Sometimes in life, the things you dream of accomplishing turn out a bit different than you imagined.
Will Taylor dreamed of hitting baseballs for a living.
“I can hit pretty far, but I hit baseballs for a living,” Will said.
No, you won’t find him on a Major League roster. These days, you’ll find him at Vince Genna Stadium in Bend, hitting moon shots to post on his Baseball Bat Bros YouTube channel. Hundreds of thousands — and sometimes millions of people are watching.
“Between all of our platforms, I think we might be up to 2 million total followers. YouTube alone, we’re at about 500,000 subscribers,” Will said.
Sitting on stools under the lights at Genna Stadium, we went searching for the story behind the runaway YouTube success.
It’s a love story — the love of baseball.
“All I ever wanted to be was a professional baseball player, to the point where I didn’t really explore other career paths,” Will said.

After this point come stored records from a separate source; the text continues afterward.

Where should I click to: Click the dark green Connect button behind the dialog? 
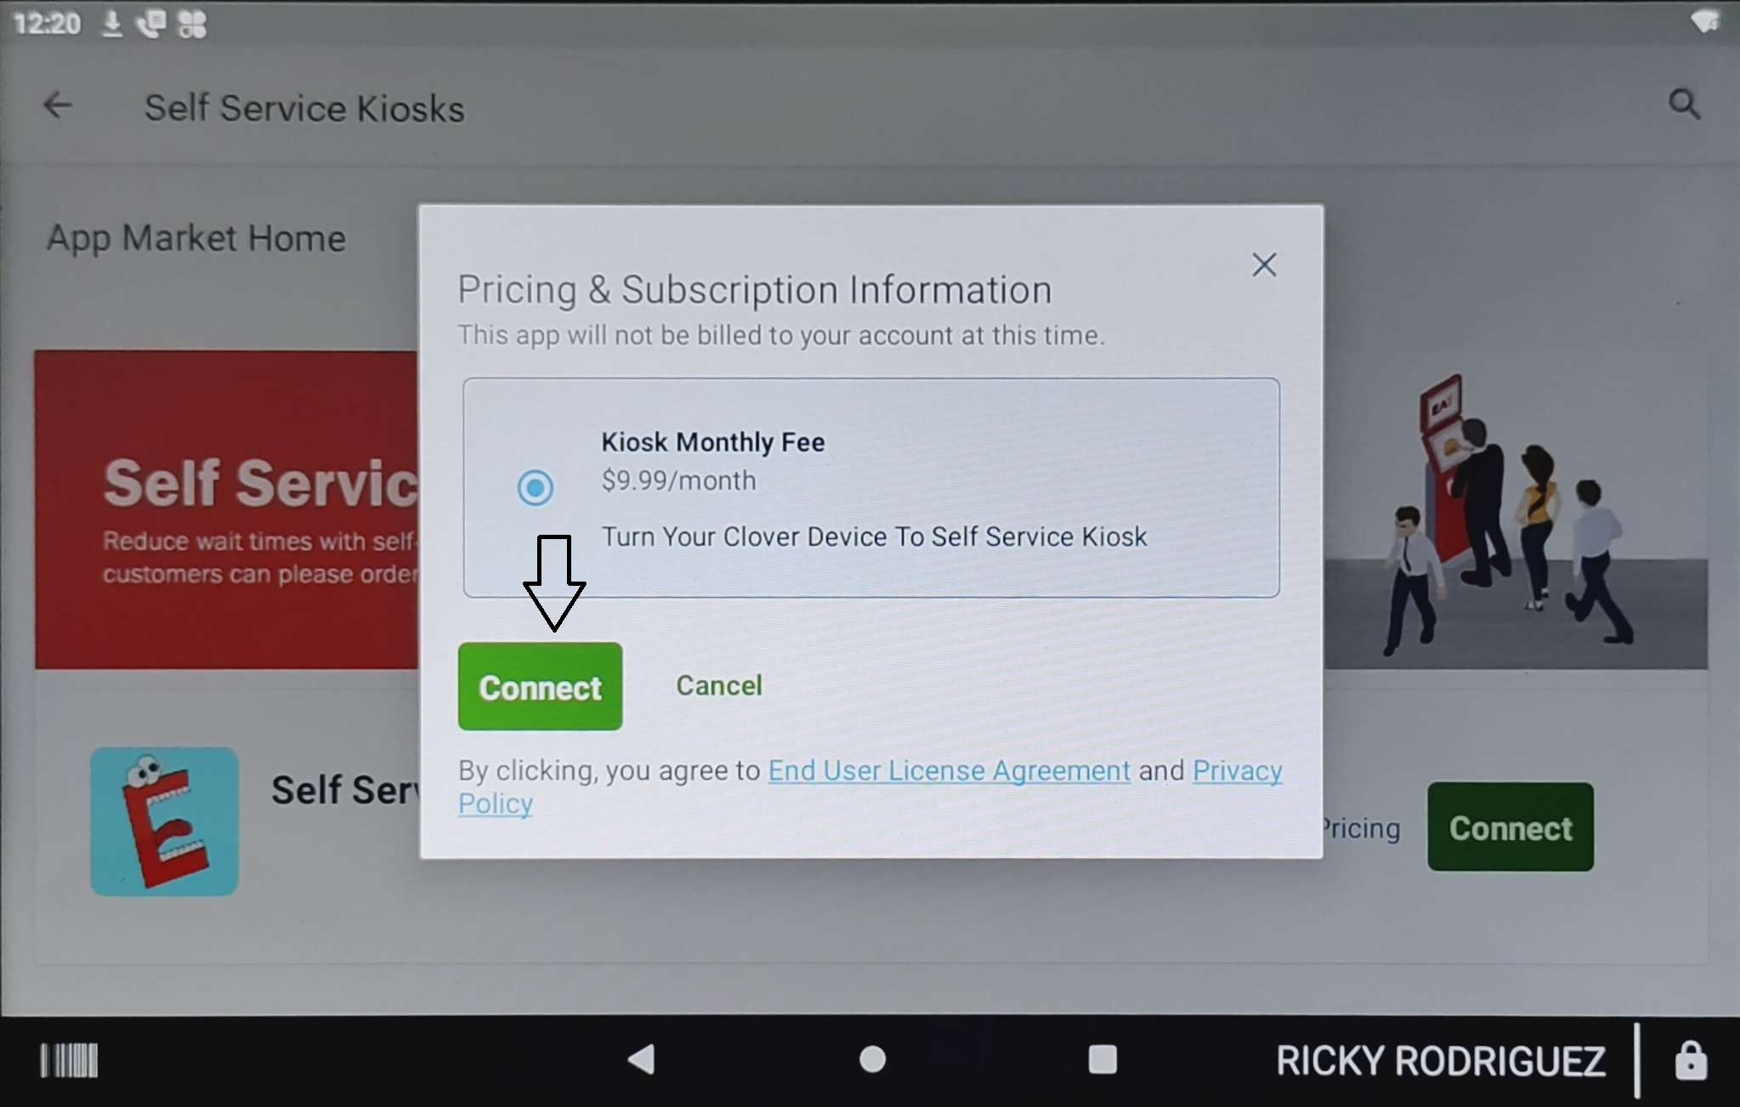tap(1510, 827)
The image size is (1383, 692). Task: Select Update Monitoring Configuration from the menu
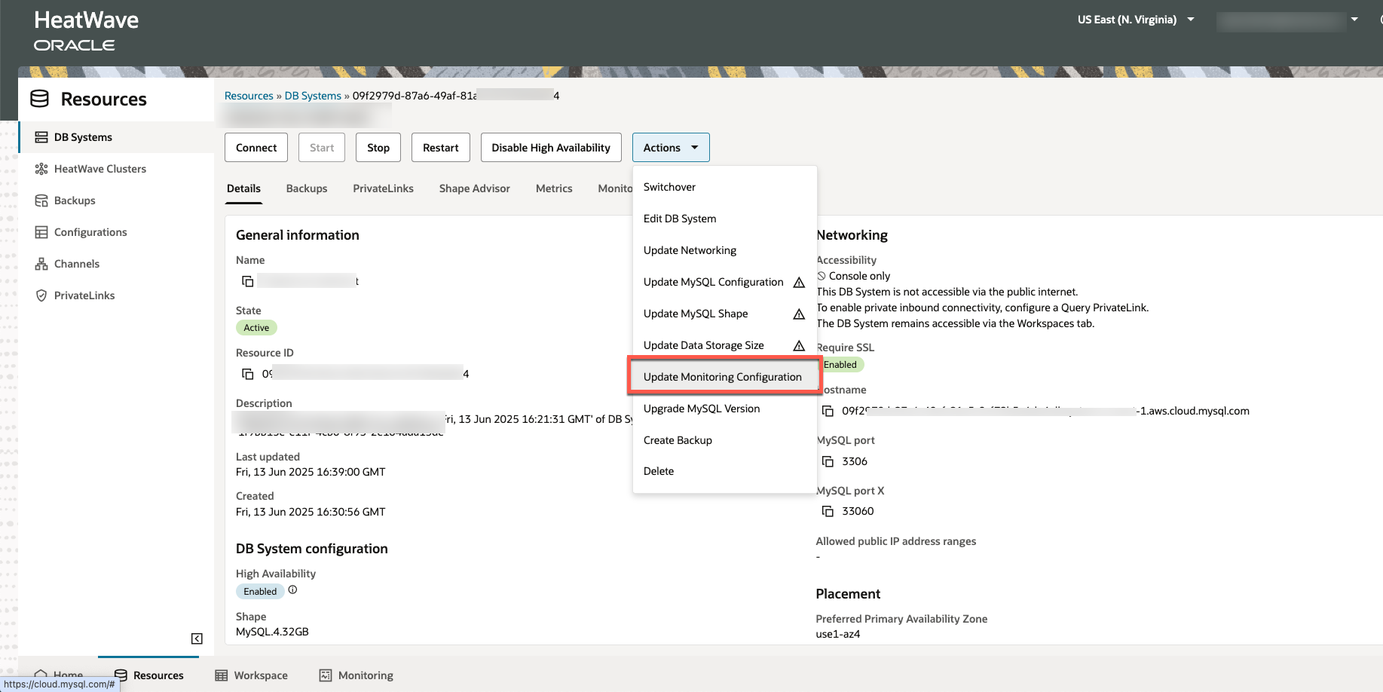coord(721,376)
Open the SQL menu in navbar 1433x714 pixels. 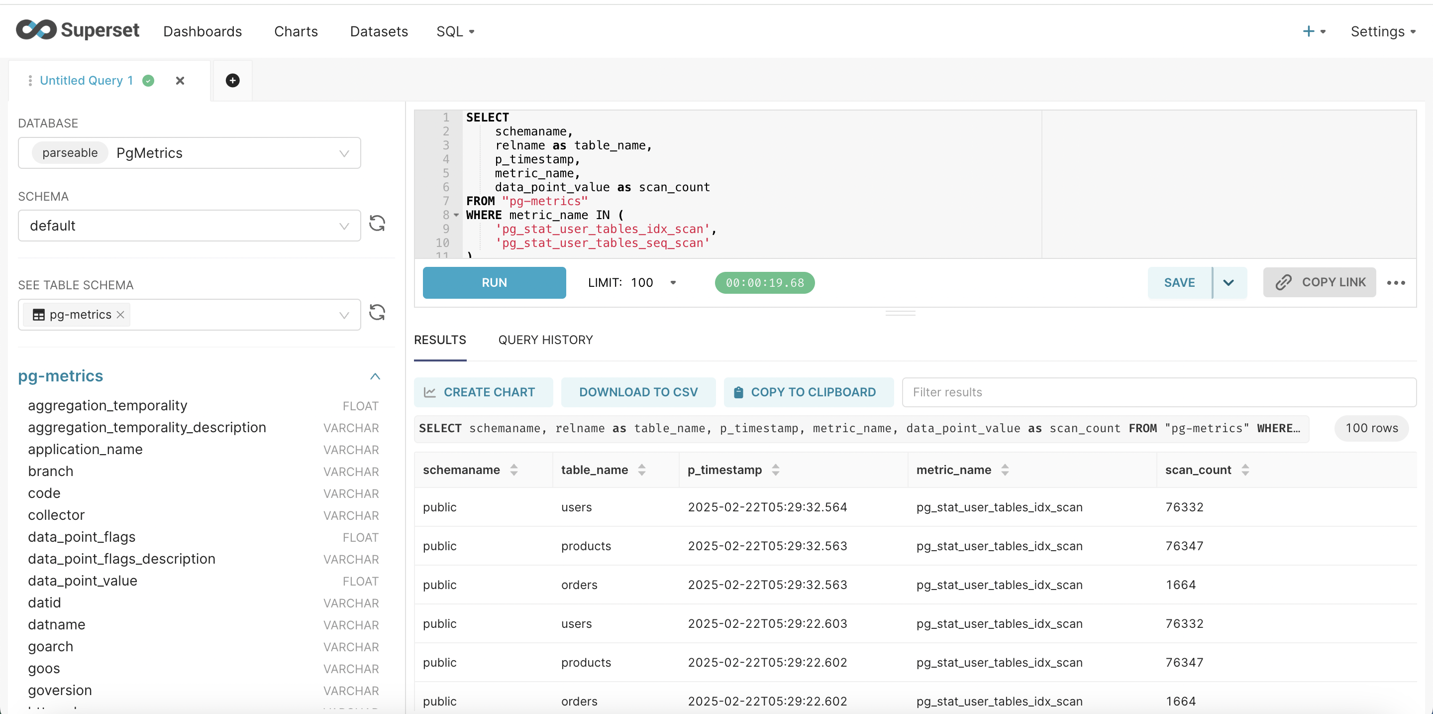(455, 32)
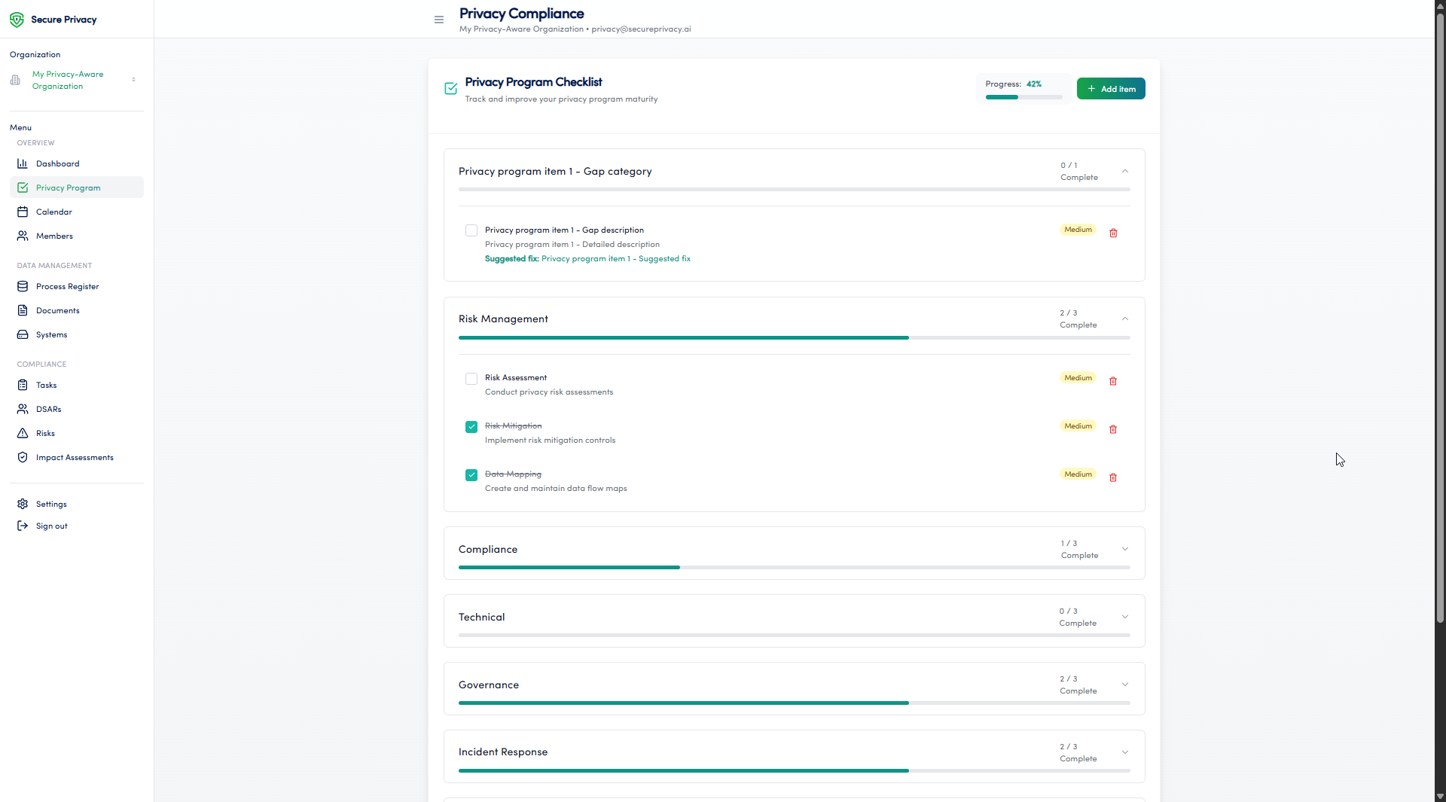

That started with little league in Bend.
“I played Double-A here for the Bend North Little League for the Devil Rays,” Will said. “Shout out to my old teammates.”
Will continued in high school in Portland and on to college at the University of Utah.
“Had a decent little career. I actually batted 1.000 in my two short at-bats, fun fact, Will said. “But I mostly rode the pine. I was a pretty good ball player, but I played three years then hung it up.”
The Major League dream faded into a day job. But the love of the game never dimmed.
“When I came back from school, my brother, who is eight years younger than me — I started coaching him when I was done playing, trying to develop him. Hopefully, he can become a college baseball player one day, so we hit batting practice every single day,” Will said.
Younger brother John – better known as J.T. To Baseball Bat Bros fans — is in several of the videos.
As Will talks about John, his smile gets a little brighter.
“My brother is the co-founder and he would be involved in every single shoot. But he’s a college ballplayer, he might even play pro ball,” Will said. “He plays at the University of Louisiana right now. He’s a senior, so he’s still ballin’. He’s an active player right now. He’s super, super good.”
In 2018, the bros hopped a fence and busted out a phone.
“We just thought it would be so fun to make a video comparing two similar bats against each other, just for our personal. We’d just get a kick out of it. So it’s just me and my bother palling around,” Will said.
And their first video got such a huge reaction, an idea popped.
“At that point, the lightbulb went off. And it was like, ‘Oh my gosh. We just discovered a niche.’ Nobody is doing this. We can actually contribute something to the baseball community. We can actually be the people that do this,” Will said.
The market is huge. Statista estimates 15.6 million Americans ages six and older and have played at least one game of baseball in the past year.
“Baseball bats are a huge industry. If you don’t know, people are spending $300 all the way up to $500 for metal baseball bats these days,” Will said.
A big opportunity and an equally big risk. So, Will did what he does best — swing for the fences.
“When I first decided to go full time with this and stop my day job, it was kind of a decision based around ‘Man, if I don’t try this, at least for a year, I’m going to be kicking myself,” Will said.
Shoots typically involve two phones and one camera.
“Pretty bootleg setup as a lot of YouTubers will say,” Will said.
It’s rarely more than a handful of people.
“I do most of the stuff and then Cam is production assistant-slash-BP pitcher-slash … he has like six other jobs within Bat Bros,” Will said.
Will’s wife monitors the technology used to track the baseballs.
“My wife is an exit velocity connoisseur. Director of exit velocity,” Will said.
But the long ball is not the secret recipe for success.
“Our main mission and goal and mantra to the channel is be useful,” Will said. “Being completely honest, brutally honest with the reviews and trying not to sell out to bat companies.”
Honesty is one ingredient. But it’s not the most important one.
“I’m really so grateful to do this. To be able to hit baseballs for a living and tell people about baseball bats for a living,” Will said.
It’s the love of the game. Will shows with every swing of the bat.
“When a dad or something will recognize us in an airport and be like, ‘Hey man, I saw your video on this bat. I bought that bat for my kid. He fricking loves it.’ That’s special to me,” Will said.
Vince Genna may be a long way from Yankee Stadium, but Will’s still found a success story that’s out of the park.
“It’s definitely not, you know, me making the big leagues or anything like that. But I’m pretty happy where my baseball career has kind of landed me,” Will said.
Will said he’s amazed at how welcoming and passionate the local baseball community is in Central Oregon. He hopes to be able to continue making videos and finding ways to support the baseball community for years to come.